The companies rewarding the aptness criteria prescribed by the Exchange; from time to time; are listed on the Exchange.Educations for listing Initial Public Offerings (IPO) are as below:Paid up CapitalThe paid up equity capital of the applicant shall not be less than 10 crores and the capitalisation of the candidate’s equity shall not be less than 25 croresConditions Example to Listing:The Issuer shall have adhered to conditions precedent to listing as emergent from inter-alia from Securities Contracts (Regulations) Act 1956, Companies Act 1956, Securities and Exchange Board of India Act 1992, any rules and/or regulations framed under foregoing statutes, as also any round, explanations, plans issued by the appropriate authority under foregoing statutes.Atleast three years track record of either:the applicant seeking listing; orthe organizers/promoting company, incorporated in or outside India orPartnership firm and after converted into a Company (not in existence as a Company for three years) and approaches the Exchange for listing. Delivery of shareholdingThe applicant’s/indorsing company(ies) shareholding pattern on March 31 of last three calendar years disjointedly showing organizers and other clusters’ shareholding design should be as per the regulatory requirements.The Issuer shall file the draft prospectus and along with the documents mentioned in the checklist for IPO Vetting. The draft directory should have been prepared in agreement with the SEBI (ICDR) Protocols, other statutes, bills, circulars, etc.

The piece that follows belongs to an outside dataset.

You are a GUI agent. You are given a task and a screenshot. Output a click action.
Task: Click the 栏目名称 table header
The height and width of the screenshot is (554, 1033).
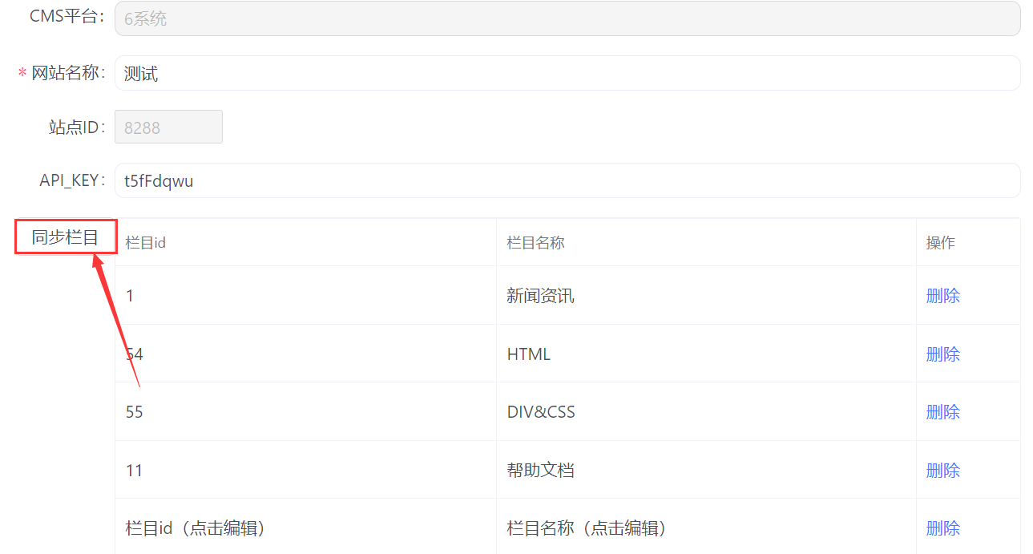535,242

foremost training and issue of prospectus central at the relevant time. The Issuers may particularly bear in mind the provisions of Corporations Act, Refuges Contracts (Regulation) Act, the SEBI Act and the related lesser regulations thereto. NSE will peruse the flow prospectus only after the point of view of inspection whether the draft prospectus is in accordance with the listing necessities, and therefore any approval given by NSE in respect of the draft prospectus should not be construed as approval under any laws, rules, notifications, circulars, guidelines etc. The Issuer should also submit the SEBI letter indicating explanations on draft list or letter of offer by SEBI.Issuers listing pursuant to IPOIssuers desiring to list on the NSE pursuant to IPO shall make application for admission of their securities to dealings on the NSE in the forms agreed in this respect as per details given hereunder or in such other form or forms as the Relevant Authority may from time to time prescribe in addition thereto or in adjustment or replacement thereof.